Le témoignage d’un chef d’entreprise

Dossier : L'exclusion sociale, un défiMagazine N°538 Octobre 1998
Par Pierre VAREILLE

L’expérience

Elle con­cerne l’in­té­gra­tion dans une usine d’une per­son­ne en grande dif­fi­culté. Cette per­son­ne, appelons-le Alain, appar­tient à ce qu’il est con­venu d’ap­pel­er “les gens du voy­age”. Il avait alors 30 ans et vivait dans une roulotte instal­lée sur un ter­rain qui ne lui apparte­nait pas. En sit­u­a­tion dif­fi­cile, vivant d’ex­pé­di­ents dans la fer­raille, il avait tra­vail­lé de façon tout à fait épisodique et cela s’é­tait avéré cat­a­strophique, car il avait été licen­cié par son employeur avant même d’avoir été payé.

Totale­ment illet­tré au point de ne se déplac­er que très dif­fi­cile­ment dans les trans­ports en com­mun, il éprou­vait un cer­tain sen­ti­ment de révolte, et en même temps un curieux mélange de com­plex­es et de fierté, la fierté “des gens du voyage”.

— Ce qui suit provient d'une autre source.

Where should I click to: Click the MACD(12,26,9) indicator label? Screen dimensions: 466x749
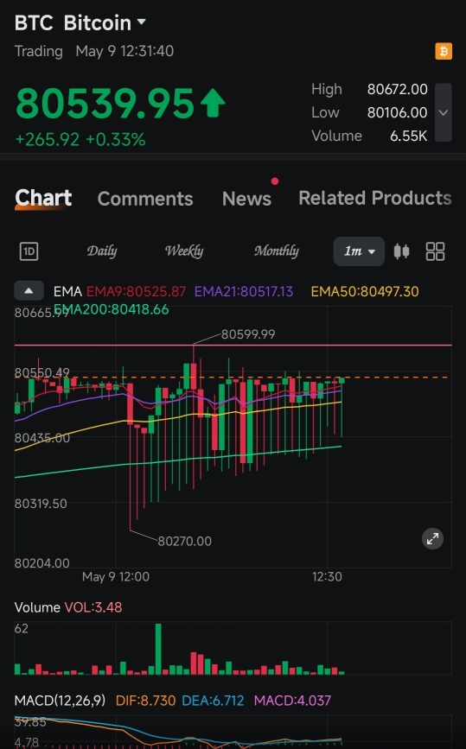pyautogui.click(x=60, y=701)
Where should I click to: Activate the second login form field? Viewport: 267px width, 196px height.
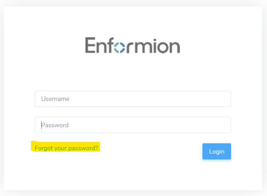pyautogui.click(x=133, y=125)
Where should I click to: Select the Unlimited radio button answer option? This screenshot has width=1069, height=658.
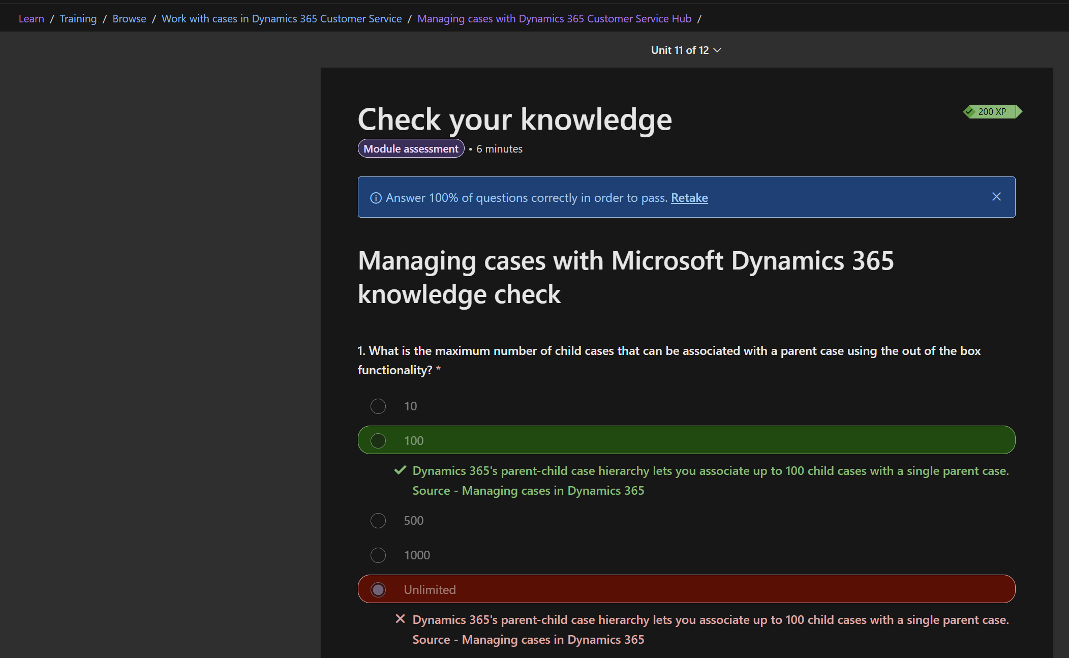pos(378,589)
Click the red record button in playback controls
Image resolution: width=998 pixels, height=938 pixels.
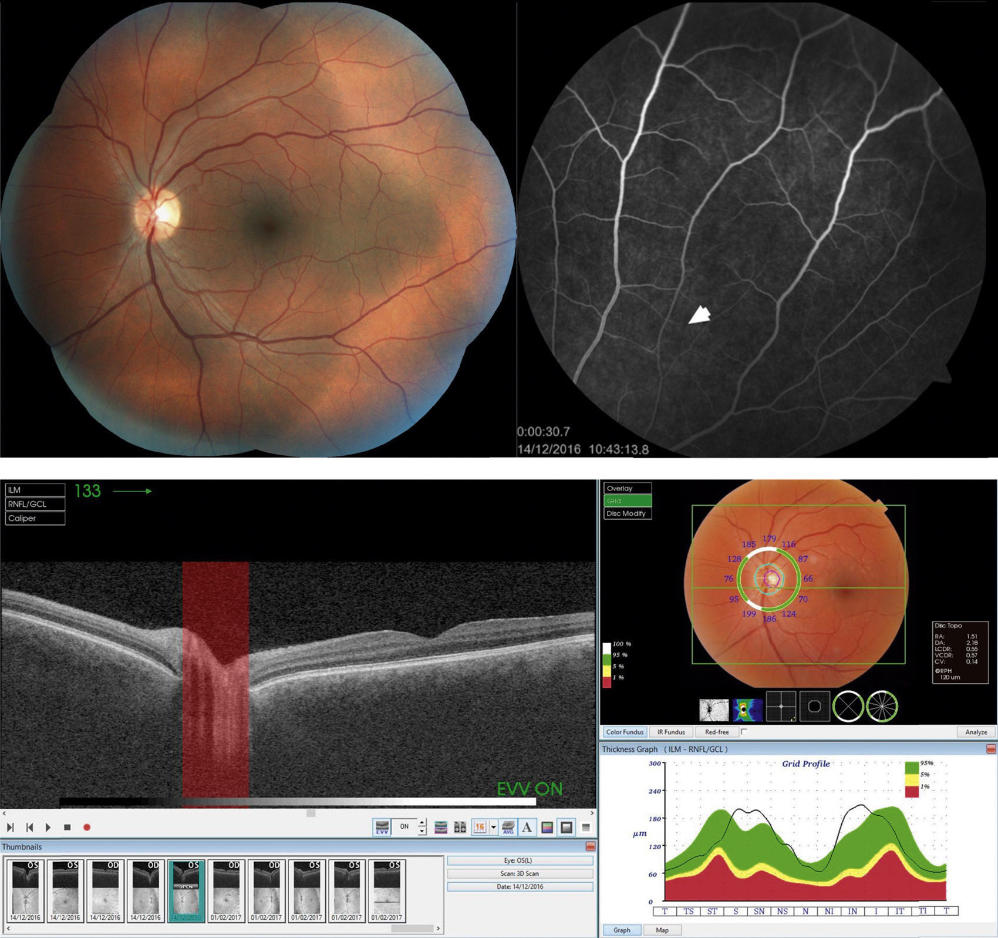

De mon côté je dirigeais, à l’époque, une société dont une des divi­sions, en région parisi­enne, com­pre­nait 50 per­son­nes. C’é­tait une usine de métal­lurgie tout à fait clas­sique, dans un envi­ron­nement qui, sans être du XXIe siè­cle, n’é­tait pas non plus du Zola. Après dif­férentes expéri­ences de for­ma­tion de per­son­nes en dif­fi­culté, j’ai voulu essay­er de faire entr­er l’une d’elles, de façon défini­tive, dans ma société.

Nous avons donc accueil­li Alain à la fin de l’an­née 1994. Nous sommes main­tenant à la fin de 1997, et il est tou­jours chez nous, ce qui nous fait penser qu’au­jour­d’hui il est inté­gré. Il a acquis le ter­rain de sa roulotte, ce qui, pour lui, présen­tait une grande impor­tance. Et il ne se dis­tingue plus beau­coup, du moins au pre­mier abord, des autres ouvri­ers de la société. L’in­té­gra­tion s’est faite avec le con­cours d’ATD Quart Monde : c’est une per­son­ne de l’As­so­ci­a­tion qui l’a amené le pre­mier jour, et cette aide s’est pour­suiv­ie tout au long de son parcours.

L’expérience semble avoir réussi, pourquoi ?

D’abord parce que toute une société, et en par­ti­c­uli­er l’en­cadrement, se sont engagés. Si le directeur de l’u­sine, le directeur du per­son­nel, le directeur de la fab­ri­ca­tion n’avaient pas fait le choix d’ac­cueil­lir cet homme, cela ne se serait pas aus­si bien passé. D’ailleurs c’est la pre­mière fois de ma vie de chef d’en­tre­prise que j’ai fait appel au vote de mes col­lab­o­ra­teurs, après leur avoir expliqué mon pro­jet. J’ai eu immé­di­ate­ment un vote posi­tif. Nous avons choisi un tuteur, en l’oc­cur­rence un con­tremaître qui était intéressé par le pro­jet. Pen­dant qua­tre mois, celui-ci a eu pour seule tâche de s’oc­cu­per à plein temps d’Alain.

Ensuite nous avons pris le par­ti de ne pas lui don­ner le tra­vail qu’on était ten­té, à pre­mière vue, de lui don­ner, faire le ménage de l’u­sine, trans­porter les col­is et autres besognes du même niveau. Nous avons délibéré­ment choisi de le met­tre sur une machine longue de 30 mètres, avec des bou­tons partout, ce qui l’a beau­coup impressionné.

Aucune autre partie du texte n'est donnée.